• _題目要求_
把下方談日本「印太」戰略的這段文字完整印出來，一字不改。

• _文本段落_
>>>>>

基於爭做“一流國家”的對外戰略目標, 安倍政府領導下的日本對印太地緣政治反應積極。對“印太”地緣戰略理念的追隨, 不僅體現在日本領導人對外戰略思想和政策思路中, 也體現在日本的外交實踐中。日本的“印太”戰略理念通過三個途徑加以實施:安全保障、經濟合作以及文化和人文社會交流。日本“印太”地緣外交的實質是謀求“政治大國”地位、獲取經濟利益及拉動長期低迷的日本經濟發展、針對中國的較量與博弈。可以預見, 隨著印太地區利益格局的變化, 中國外交戰略的拓展、中國的崛起難以逆轉, 美國戰略的不確定性, 未來日美印太戰略前景黯淡, 以日本為主推動印太戰略則更沒有現實基礎。

<<<<<

• _提取資料_
>>>>>

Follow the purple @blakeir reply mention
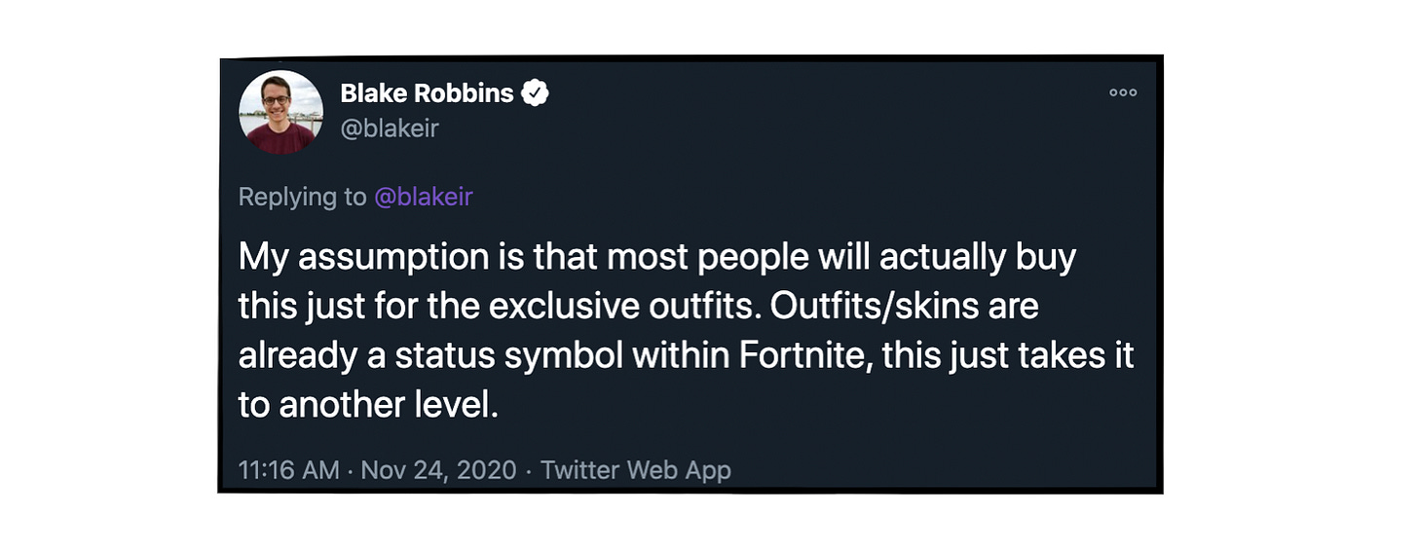Viewport: 1418px width, 550px height. coord(424,197)
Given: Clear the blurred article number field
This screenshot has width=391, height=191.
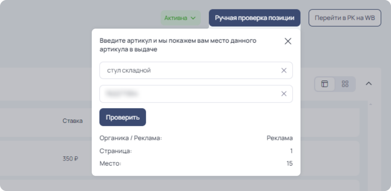Looking at the screenshot, I should (x=284, y=94).
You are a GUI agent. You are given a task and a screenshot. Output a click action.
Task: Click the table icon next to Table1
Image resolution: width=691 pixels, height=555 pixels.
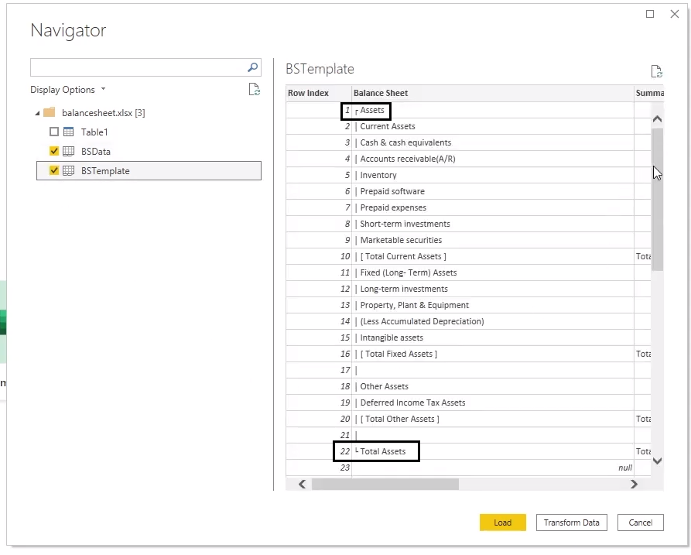tap(67, 132)
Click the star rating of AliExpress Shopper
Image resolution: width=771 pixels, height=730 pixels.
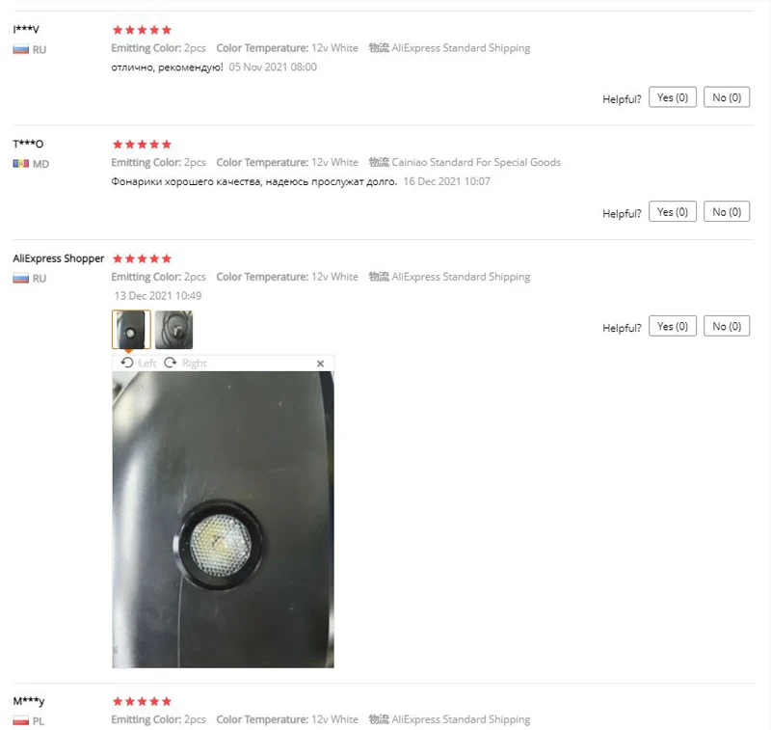(142, 258)
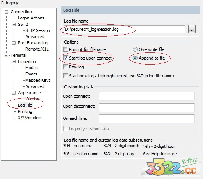Collapse the Emulation tree node
Image resolution: width=203 pixels, height=179 pixels.
[14, 61]
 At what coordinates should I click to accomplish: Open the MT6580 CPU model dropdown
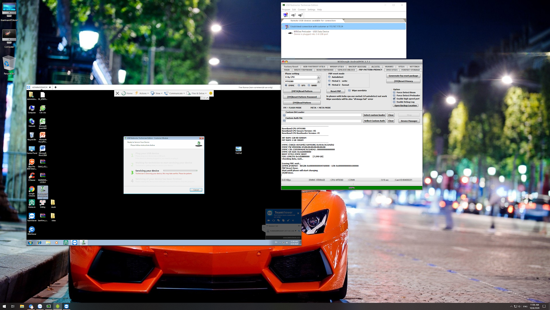pyautogui.click(x=319, y=81)
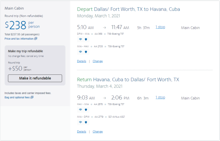Change the return Havana to Dallas flight

(x=98, y=131)
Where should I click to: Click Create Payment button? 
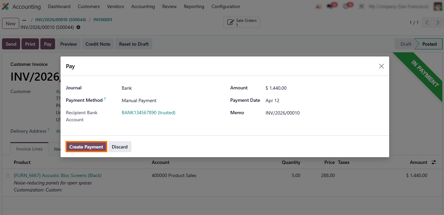tap(86, 147)
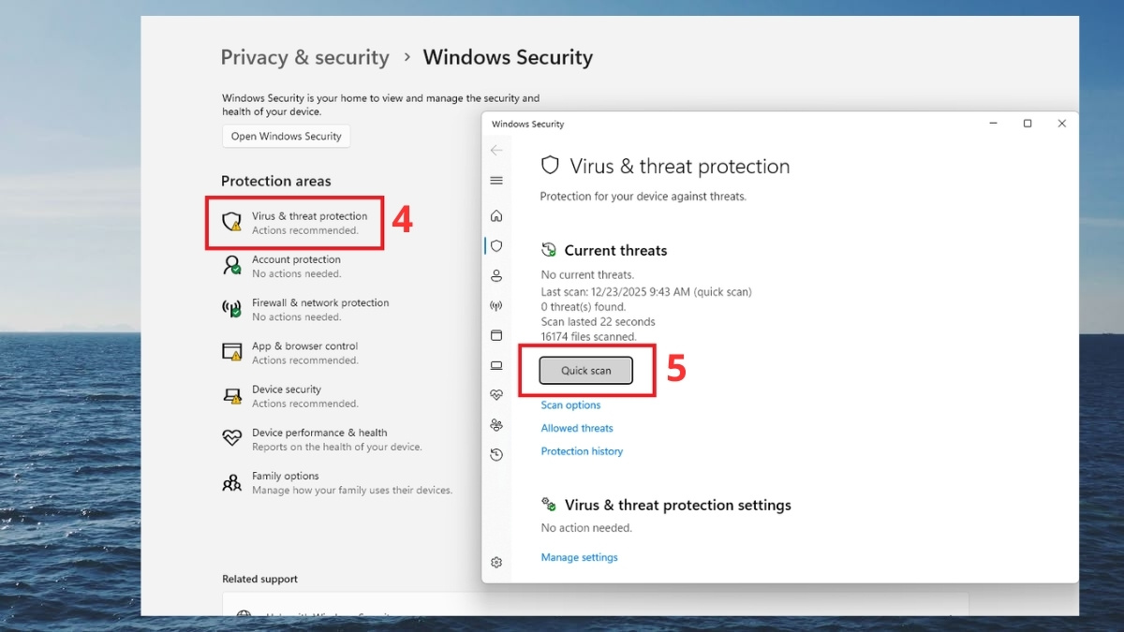Viewport: 1124px width, 632px height.
Task: Open Protection history sidebar icon
Action: [x=496, y=455]
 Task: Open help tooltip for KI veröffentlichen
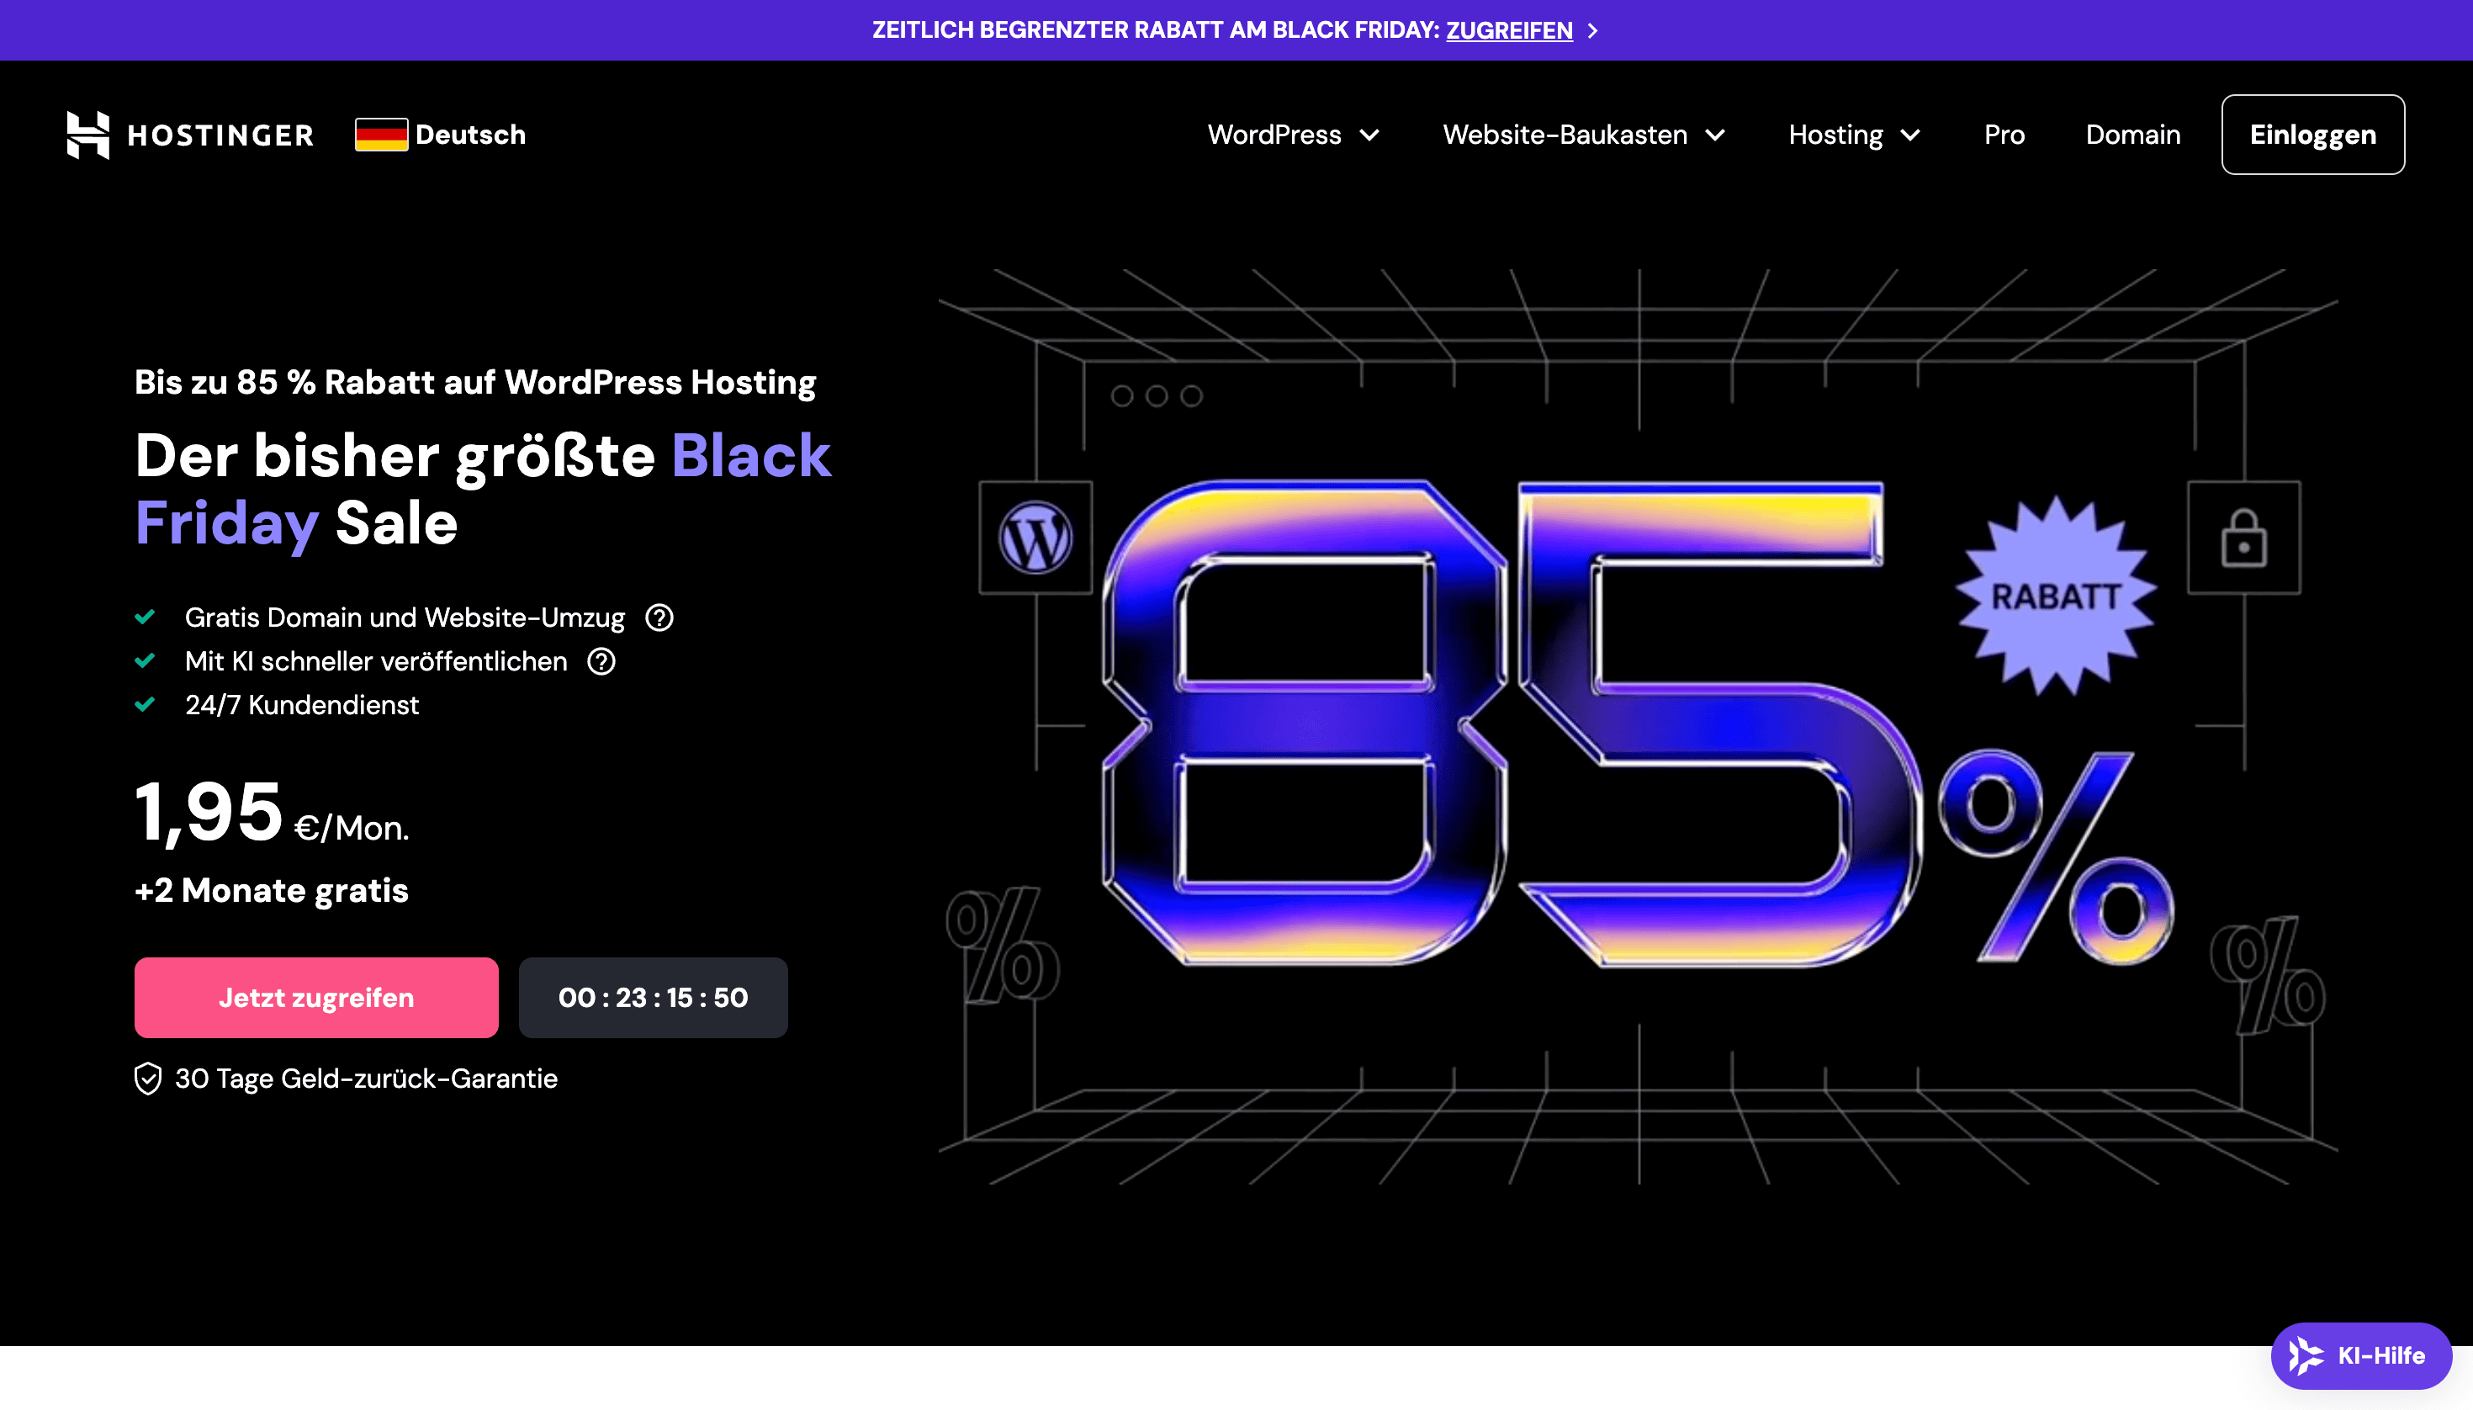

<<<<<

• _本題結果_
基於爭做“一流國家”的對外戰略目標, 安倍政府領導下的日本對印太地緣政治反應積極。對“印太”地緣戰略理念的追隨, 不僅體現在日本領導人對外戰略思想和政策思路中, 也體現在日本的外交實踐中。日本的“印太”戰略理念通過三個途徑加以實施:安全保障、經濟合作以及文化和人文社會交流。日本“印太”地緣外交的實質是謀求“政治大國”地位、獲取經濟利益及拉動長期低迷的日本經濟發展、針對中國的較量與博弈。可以預見, 隨著印太地區利益格局的變化, 中國外交戰略的拓展、中國的崛起難以逆轉, 美國戰略的不確定性, 未來日美印太戰略前景黯淡, 以日本為主推動印太戰略則更沒有現實基礎。